It is also possible that long-lasting compensatory changes in nAChR number or function – rather than altered network connectivity established during postnatal development – underlies the altered hippocampal activity that results from postnatal nicotine exposure. nAChRs continue to play an important role in modulating hippocampal activity throughout life, and anomalous nAChR expression is associated with cognitive impairment and memory disorders including Alzheimer's disease (reviewed in Posadas et al, 2013). Early life nicotine exposure in rodents, particularly during the second postnatal week, has been shown to cause persistent changes in nAChRs, upregulating expression of high-affinity nAChRs such as α4β2 heteromers (Huang and Winzer-Serhan, 2006; Miao et al, 1998; Narayanan et al, 2002), while drastically decreasing low affinity nAChRs such as homomeric α7-containing receptors (Eriksson et al, 2000). Furthermore, prenatal nicotine exposure in rats has been shown to stifle the increase in nAChR-mediated current that normally occurs during adolescence (Britton et al, 2007). Likewise, our results suggest long-term, MN-induced alterations in the normal nicotinic modulation of CA1 activity. We showed that early postnatal nicotine exposure blocked the effect of acute nicotine on CA1 network activity and on TA-LTP, and reversed the facilitating effect of acute nicotine on LTP induced at the SC pathway. It is therefore possible that MN-induced memory impairments are caused by a lack of nicotinic modulation crucial for the synaptic plasticity mechanisms of learning and memory.

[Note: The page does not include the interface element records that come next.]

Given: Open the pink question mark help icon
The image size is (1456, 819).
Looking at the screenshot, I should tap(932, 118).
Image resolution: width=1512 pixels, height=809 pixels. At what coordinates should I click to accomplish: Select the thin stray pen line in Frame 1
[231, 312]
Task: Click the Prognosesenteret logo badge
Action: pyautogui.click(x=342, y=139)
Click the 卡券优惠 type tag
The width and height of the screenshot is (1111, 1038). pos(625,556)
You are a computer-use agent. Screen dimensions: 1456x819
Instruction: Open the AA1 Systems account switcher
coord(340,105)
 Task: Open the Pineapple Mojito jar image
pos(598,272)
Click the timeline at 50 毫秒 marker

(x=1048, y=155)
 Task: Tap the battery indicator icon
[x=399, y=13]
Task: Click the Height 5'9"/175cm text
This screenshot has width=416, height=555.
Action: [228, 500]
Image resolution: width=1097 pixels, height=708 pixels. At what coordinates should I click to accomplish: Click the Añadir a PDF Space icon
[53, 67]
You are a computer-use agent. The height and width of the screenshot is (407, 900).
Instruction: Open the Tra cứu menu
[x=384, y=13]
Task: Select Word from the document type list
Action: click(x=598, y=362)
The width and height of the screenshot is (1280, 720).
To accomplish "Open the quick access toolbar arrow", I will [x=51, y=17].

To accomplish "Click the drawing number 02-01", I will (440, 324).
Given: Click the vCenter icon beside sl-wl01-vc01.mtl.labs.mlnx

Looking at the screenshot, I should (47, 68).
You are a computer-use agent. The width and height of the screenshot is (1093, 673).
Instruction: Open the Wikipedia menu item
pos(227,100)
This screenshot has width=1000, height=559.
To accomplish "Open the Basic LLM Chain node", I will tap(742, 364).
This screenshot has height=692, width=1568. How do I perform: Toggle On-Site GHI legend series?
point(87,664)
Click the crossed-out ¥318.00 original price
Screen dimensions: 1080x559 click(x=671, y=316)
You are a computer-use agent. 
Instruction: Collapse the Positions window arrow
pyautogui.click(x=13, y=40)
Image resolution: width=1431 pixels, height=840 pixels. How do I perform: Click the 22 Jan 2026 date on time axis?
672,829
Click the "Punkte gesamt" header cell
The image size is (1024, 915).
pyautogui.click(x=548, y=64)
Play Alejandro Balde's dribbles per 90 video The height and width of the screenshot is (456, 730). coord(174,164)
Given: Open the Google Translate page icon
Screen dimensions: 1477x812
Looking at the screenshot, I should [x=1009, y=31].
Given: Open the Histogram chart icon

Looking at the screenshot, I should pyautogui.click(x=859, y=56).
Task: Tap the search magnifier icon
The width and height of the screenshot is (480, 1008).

This study has identified several significant changes in hippocampal cellular and network activity following early postnatal nicotine exposure, but it still remains to be determined what underlies these changes. We have previously shown that in naïve mice, acute nicotine enhances hippocampal network activity and LTP by driving the inhibition of feedforward inhibition in the SC pathway (Nakauchi and Sumikawa, 2012; Yamazaki et al, 2005). Our results here demonstrate that early postnatal nicotine exposure enhances hippocampal network activity and LTP, and impairs the ability of acute nicotine to enhance hippocampal network activity and LTP. Together, one possible mechanism of enhanced excitatory optical signal and LTP observed in MN mice is the persistent inhibition of feedforward inhibition, occluding the effect of acute nicotine.

In wild-type mice, the facilitation of LTP by acute nicotine is absent in α2 and β2 knockout mice and interrupted by DHβE, an antagonist of β2-containing nAChRs (Nakauchi and Sumikawa, 2012). However, in MN-treated mice, the suppressive effect of acute nicotine on LTP was blocked by the non-specific nAChR antagonist mecamylamine, but not by DHβE or by MLA, an antagonist of α7-containing nAChRs. This suggests that early postnatal nicotine exposure alters nAChR or circuit function to such a degree that a different nAChR subtype now plays the dominant role in LTP modulation, with completely opposite effect. Interestingly, α2* nAChRs, which are located on stratum oriens/ alveus (O/A) interneurons (Ishii et al, 2005; Wada et al, 1989), drive the inhibition of feedforward inhibition via circuitry-dependent mechanism, and hippocampal slices from α2 knockout mice have impaired responses to acute nicotine at both SC and TA pathways (Nakauchi et al, 2007) that are very similar to what we observed in MN slices. Thus, it is possible that the lack of acute nicotine’s effect in MN mice is due to altered function of α2* nAChR-expressing O/A interneuron. The expression of α2 mRNA in O/A interneurons is upregulated during early postnatal period (Son and Winzer-Serhan, 2006). It is possible that early postnatal nicotine exposure continuously excites these interneurons via activation of α2* nAChRs to cause a long-lasting disturbance of GABAergic inhibition and its nicotinic control, affecting nicotinic modulation of LTP and hippocampal-dependent memory in adolescent mice.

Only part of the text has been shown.